Search. With my notes collected, I can now run a quick search and find shared terms across topics and timeframes. I can search by common tag, or by time encountered. I can quickly access the "shadow of lost knowledge" that contributes to a question at hand. I am thankful that I live in an era where I can do this; where with a little help of technology, a 5-word keyboard tap pulls up my messy handwriting from a diagram drawn years ago.
As Simon explains, "problem solving is often described as a search through a vast maze of possibilities, a maze that describes the environment. Successful problem solving involves searching the maze [of previous experiences] selectively and reducing it to manageable proportions."
The process of selectivity, or curated trial and error, stems from "feedback of information from the environment." Over time we get more selective and choose more successful options based on response / feedback, thus building expertise. However, I think that today we too often equate expertise— i.e. compounding selectivity—with specialization. Rather than using the term "specialization" (which I find to mean niched narrowness), we should celebrate curated trial and error, even more powerful when applied across disciplines. Dots should not be connected just on the same page, but to other pages frontwards and backwards. As Simon puts it: "information gleaned from one environment is used to guide the next step of search in the other."

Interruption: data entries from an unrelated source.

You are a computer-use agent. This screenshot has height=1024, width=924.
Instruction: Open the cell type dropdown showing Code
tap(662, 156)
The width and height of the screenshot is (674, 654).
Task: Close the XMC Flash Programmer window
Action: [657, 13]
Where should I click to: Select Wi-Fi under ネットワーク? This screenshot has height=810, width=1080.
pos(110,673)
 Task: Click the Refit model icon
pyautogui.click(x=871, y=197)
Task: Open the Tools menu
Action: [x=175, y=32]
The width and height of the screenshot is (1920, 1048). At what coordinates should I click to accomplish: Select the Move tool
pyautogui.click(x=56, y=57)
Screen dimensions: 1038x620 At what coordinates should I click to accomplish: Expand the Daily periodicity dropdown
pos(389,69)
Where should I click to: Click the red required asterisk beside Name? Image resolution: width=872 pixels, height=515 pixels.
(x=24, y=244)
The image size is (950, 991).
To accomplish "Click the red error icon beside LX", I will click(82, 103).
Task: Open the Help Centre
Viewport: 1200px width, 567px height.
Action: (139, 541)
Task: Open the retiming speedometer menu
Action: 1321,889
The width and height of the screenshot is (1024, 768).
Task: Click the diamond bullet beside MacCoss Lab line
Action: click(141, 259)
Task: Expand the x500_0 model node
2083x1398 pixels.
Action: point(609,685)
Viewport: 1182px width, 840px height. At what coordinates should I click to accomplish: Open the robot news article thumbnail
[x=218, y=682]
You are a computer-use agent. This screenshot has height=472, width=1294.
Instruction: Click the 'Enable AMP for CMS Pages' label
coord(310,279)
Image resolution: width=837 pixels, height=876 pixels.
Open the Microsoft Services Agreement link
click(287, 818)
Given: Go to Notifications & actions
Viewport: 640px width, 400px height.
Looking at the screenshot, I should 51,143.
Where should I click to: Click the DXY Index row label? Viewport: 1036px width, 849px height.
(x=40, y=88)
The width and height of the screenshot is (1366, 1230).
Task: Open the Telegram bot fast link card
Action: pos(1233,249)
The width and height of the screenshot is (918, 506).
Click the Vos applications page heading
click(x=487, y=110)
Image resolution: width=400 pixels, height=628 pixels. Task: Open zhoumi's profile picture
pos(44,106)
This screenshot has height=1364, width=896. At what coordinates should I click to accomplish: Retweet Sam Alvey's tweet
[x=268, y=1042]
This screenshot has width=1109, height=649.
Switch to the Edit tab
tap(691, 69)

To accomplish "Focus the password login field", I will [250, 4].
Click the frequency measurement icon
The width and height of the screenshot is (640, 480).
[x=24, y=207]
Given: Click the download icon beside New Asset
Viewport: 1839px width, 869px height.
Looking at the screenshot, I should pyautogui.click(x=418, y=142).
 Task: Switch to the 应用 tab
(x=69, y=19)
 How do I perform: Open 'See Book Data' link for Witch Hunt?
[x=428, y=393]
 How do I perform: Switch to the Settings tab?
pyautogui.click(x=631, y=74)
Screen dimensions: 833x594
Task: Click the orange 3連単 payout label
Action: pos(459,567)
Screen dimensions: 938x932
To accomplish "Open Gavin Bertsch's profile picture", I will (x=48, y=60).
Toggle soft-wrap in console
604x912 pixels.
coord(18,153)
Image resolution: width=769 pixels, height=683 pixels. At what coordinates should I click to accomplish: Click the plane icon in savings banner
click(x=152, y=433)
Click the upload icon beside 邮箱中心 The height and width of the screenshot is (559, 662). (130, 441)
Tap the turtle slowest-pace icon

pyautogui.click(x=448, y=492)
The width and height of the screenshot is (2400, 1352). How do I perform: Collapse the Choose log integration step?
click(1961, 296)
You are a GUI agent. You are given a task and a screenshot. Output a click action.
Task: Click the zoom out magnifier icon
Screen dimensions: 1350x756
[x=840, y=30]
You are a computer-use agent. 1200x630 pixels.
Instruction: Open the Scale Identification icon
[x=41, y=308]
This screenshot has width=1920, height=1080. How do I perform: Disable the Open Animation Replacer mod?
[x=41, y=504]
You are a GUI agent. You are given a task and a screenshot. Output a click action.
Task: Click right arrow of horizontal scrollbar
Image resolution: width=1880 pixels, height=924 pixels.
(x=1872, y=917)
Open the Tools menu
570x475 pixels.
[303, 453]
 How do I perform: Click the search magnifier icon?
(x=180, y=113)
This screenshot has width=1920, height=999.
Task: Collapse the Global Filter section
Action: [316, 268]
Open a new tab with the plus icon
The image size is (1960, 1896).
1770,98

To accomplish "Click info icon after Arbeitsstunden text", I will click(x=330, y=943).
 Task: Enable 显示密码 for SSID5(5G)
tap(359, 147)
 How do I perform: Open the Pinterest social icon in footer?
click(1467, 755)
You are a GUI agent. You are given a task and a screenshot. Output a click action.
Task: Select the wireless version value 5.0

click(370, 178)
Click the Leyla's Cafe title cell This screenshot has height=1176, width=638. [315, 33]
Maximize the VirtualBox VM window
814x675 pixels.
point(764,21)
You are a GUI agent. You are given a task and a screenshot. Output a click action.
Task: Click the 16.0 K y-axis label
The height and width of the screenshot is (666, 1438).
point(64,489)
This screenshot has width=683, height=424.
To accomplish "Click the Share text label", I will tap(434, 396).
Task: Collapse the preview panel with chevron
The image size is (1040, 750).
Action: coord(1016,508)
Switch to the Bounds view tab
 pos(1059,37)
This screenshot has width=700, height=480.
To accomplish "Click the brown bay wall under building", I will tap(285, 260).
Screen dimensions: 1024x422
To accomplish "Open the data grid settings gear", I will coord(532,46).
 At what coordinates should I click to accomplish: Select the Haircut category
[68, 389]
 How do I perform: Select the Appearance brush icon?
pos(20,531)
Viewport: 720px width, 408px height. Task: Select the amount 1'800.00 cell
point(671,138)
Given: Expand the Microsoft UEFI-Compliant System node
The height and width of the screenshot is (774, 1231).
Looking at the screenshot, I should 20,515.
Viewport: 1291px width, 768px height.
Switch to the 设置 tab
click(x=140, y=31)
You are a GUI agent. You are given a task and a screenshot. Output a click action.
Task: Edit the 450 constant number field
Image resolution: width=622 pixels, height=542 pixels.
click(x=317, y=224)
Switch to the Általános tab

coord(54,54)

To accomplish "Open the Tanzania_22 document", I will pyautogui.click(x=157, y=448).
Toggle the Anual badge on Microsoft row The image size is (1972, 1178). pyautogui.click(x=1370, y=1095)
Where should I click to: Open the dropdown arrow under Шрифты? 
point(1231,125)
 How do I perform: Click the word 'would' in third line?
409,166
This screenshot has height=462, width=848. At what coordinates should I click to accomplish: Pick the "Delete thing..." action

Flow. My own notes serve as a stock-- the "present memory of the history of changing flows," to quote Donella Meadows. (Environmental engineer by training, I appreciate any obscure reference to fluid dynamics that I can find!) I think of this flow as both input and amplified feedback. For example, the notes that I collect have more worth if I process them first. Simply saving an article might help for a future search, but it is not until I internalize the note into a stable building block that it becomes useful (note: stable does not equal permanent). The simple act of filtering my ideas for input to this blog is incredibly useful.
Flow helps recommit our learnings to memory. Reviewing a note some months or years later and adding an updated thought, or a rephrase, or a new tag, is useful too. Similar to the way our brains update our memories, I return to these notes and update them to reflect my current interests or experiences. In doing this I take *agency* to make a comment or combine old ideas into a new note; studies show that this active remembering promotes a brain state prime for learning. And--while I don’t do this (yet?)--I could also review these notes in spaced repetition, either planned or unplanned.
…And this leads me to my final element...
Serendipity. In the Shape of Men and Automation, Simon writes that "small hints can have dramatic effects on the ease of a solution or a problem." (Check out Simon’s theory of insight and the mutilated chessboard problem for more.) The reframing of an idea can have significant impact. It introduces variation to the landscape or perspective at hand, for a potentially better outcome. This variation (i.e. serendipity) is why I love living in a city— to me, density amplifies serendipity. It's why I appreciate having lived in *many* cities, for increased exposure to experiences and perspectives… not to mention increased probability of bumping into friends around the world. All the more prepared with a toolkit of thoughts and half thoughts to build upon.
Serendipity is also important in the longevity of notes. Just like Google has its "I’m feeling lucky" function and Wikipedia has its Random function, our notes should have a similarly serendipitous path. Can my notes serendipitously prompt you one morning? Can your notes serendipitously prompt me? And ideally— can both your notes and mine prompt our future, more expert-laden selves?